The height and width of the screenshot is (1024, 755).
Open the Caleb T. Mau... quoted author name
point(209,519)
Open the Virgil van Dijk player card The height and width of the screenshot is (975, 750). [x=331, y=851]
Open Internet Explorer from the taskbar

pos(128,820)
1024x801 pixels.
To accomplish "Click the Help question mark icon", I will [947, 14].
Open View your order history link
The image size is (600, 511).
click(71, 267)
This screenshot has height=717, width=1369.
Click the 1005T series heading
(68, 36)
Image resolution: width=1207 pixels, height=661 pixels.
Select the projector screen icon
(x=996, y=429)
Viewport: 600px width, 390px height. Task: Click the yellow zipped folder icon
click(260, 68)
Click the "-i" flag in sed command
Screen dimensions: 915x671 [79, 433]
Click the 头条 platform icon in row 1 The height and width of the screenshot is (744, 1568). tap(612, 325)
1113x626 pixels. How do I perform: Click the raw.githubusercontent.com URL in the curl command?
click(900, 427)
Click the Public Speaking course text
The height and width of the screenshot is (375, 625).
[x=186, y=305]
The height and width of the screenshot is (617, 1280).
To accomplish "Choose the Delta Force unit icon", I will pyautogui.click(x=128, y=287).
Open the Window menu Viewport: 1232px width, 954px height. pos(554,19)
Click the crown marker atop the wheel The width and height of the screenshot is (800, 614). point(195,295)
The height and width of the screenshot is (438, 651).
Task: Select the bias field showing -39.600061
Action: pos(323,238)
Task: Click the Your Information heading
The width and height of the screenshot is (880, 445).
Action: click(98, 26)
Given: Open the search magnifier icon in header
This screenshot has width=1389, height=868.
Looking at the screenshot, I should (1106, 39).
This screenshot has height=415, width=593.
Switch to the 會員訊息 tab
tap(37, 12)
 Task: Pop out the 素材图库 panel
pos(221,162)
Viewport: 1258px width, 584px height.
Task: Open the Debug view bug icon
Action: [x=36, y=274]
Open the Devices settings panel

___

• WORK ORDER:
If a line of the listing above holds the string "accomplish", copy it.

• RESULT OF THE EXERCISE:
To accomplish "Click the Help question mark icon", I will [947, 14].
To accomplish "Choose the Delta Force unit icon", I will pyautogui.click(x=128, y=287).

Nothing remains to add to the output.